Verilen Görev A:
Kripto para vurgunuyla ilgili alıntıda "Twitter hesabımın herkese" sözlerini içeren ifadeyle açılıp "cevap vermeye çalışıyorum." ile kapanan bölümü hiç değiştirmeden yeniden yazın.
Verilen Görev B:
Kripto para vurgunuyla ilgili alıntıya göre, yazara mesaj gönderen hanımefendinin eşi kripto para oynamaya başlamak için neyi satmış?

Sunulan Alıntı:
+++
Serdar ARSEVEN

Serdar ARSEVEN

Mail: [email protected]

Kripto para vurgunu!.

Kripto para vurgunu!.

Türkiye, “kripto para vurgunu”nu konuşuyor malûm.

Yazının başında, “Kripto yolunda vurulan bütün vatan evlâtlarına geçmiş olsun.” diyelim.

Vatandaşı dolandıranların da en ağır şekilde cezalandırılmalarını dileyelim.

Efendim…

Twitter hesabımın herkese açık olan “DM”sinden yazan bir Hanımefendi, “Eşinin aileyi batırmaya çalışmasından!” şikâyet ediyordu.

Adam, arabasını satmış “kripto para oynamaya” başlamış.

Yetmemiş borçlanmış, onu da “kripto işi”ne yatırmış!..

“Kazandıkça kazandığını” ve bu gidişle kısa süre içinde büyük bir “servete” ulaşacaklarını söylüyormuş.

Hanımefendi, “Bu iş içime hiç sinmiyor.” diye yazmış ve bizden “fikir” istemiş.

Mesajların tamamına cevap vermeye çalışıyorum.
+++
Kelime ve öğe bulmaya yönelik kayıtlar:

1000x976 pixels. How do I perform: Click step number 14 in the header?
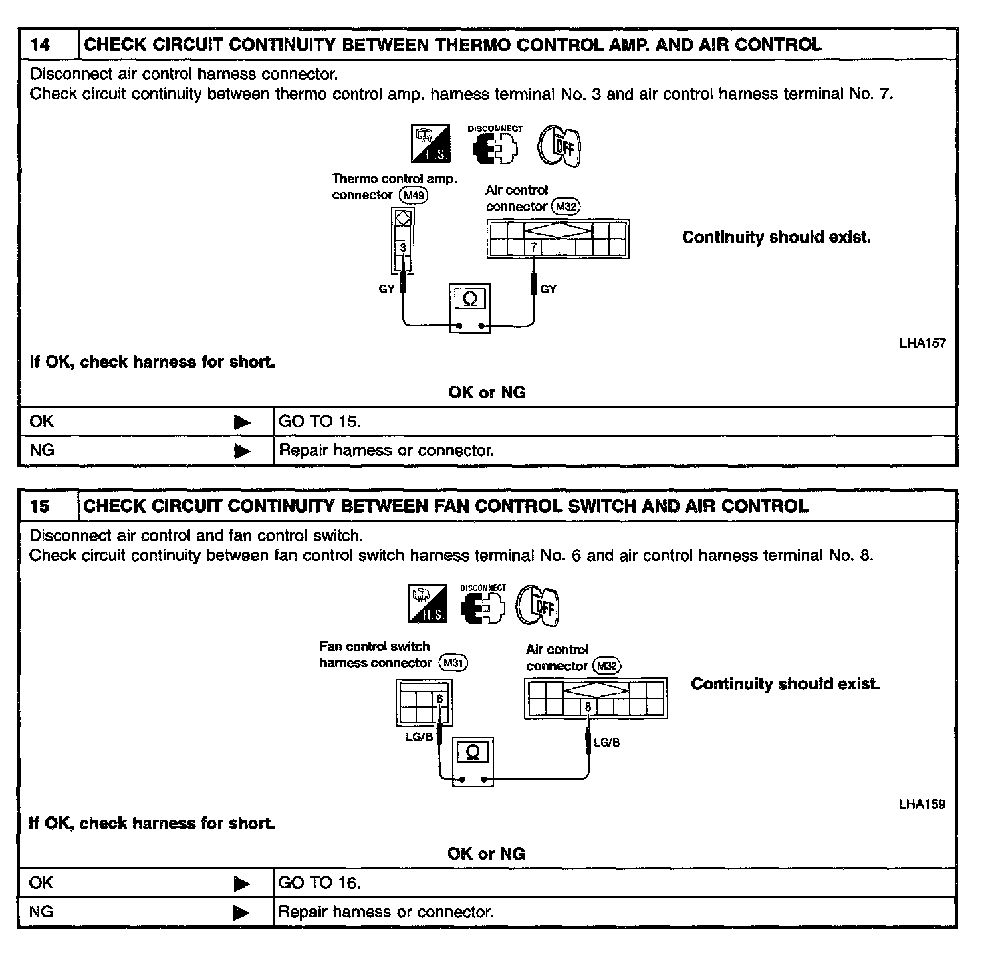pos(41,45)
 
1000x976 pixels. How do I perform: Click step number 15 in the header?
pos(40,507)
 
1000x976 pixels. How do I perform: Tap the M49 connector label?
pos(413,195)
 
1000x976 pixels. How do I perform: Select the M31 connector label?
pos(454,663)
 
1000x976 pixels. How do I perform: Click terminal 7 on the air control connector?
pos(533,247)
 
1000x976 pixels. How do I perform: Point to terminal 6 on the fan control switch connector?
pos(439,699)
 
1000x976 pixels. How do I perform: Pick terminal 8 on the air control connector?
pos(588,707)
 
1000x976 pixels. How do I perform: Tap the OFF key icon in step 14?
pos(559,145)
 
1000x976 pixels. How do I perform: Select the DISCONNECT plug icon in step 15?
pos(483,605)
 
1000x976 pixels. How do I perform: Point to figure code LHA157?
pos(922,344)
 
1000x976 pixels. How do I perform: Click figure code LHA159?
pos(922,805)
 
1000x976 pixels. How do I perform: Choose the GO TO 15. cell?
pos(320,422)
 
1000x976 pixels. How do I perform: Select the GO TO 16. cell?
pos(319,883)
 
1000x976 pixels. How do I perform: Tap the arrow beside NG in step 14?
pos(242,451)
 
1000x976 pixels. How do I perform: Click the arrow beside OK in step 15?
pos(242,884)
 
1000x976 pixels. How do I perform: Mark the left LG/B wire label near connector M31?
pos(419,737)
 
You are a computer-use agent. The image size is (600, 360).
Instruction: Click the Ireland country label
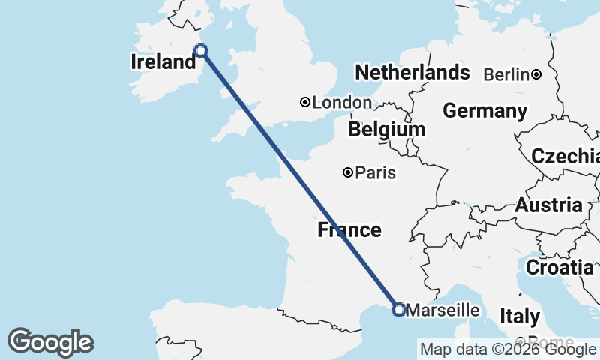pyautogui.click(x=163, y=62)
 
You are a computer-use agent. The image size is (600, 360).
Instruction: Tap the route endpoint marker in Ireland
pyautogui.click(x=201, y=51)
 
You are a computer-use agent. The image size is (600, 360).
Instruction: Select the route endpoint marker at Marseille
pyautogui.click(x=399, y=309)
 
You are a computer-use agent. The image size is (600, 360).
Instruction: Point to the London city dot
+++
Yanıt A:
Twitter hesabımın herkese açık olan “DM”sinden yazan bir Hanımefendi, “Eşinin aileyi batırmaya çalışmasından!” şikâyet ediyordu.

Adam, arabasını satmış “kripto para oynamaya” başlamış.

Yetmemiş borçlanmış, onu da “kripto işi”ne yatırmış!..

“Kazandıkça kazandığını” ve bu gidişle kısa süre içinde büyük bir “servete” ulaşacaklarını söylüyormuş.

Hanımefendi, “Bu iş içime hiç sinmiyor.” diye yazmış ve bizden “fikir” istemiş.

Mesajların tamamına cevap vermeye çalışıyorum.

Yanıt B:
Arabasını satmış.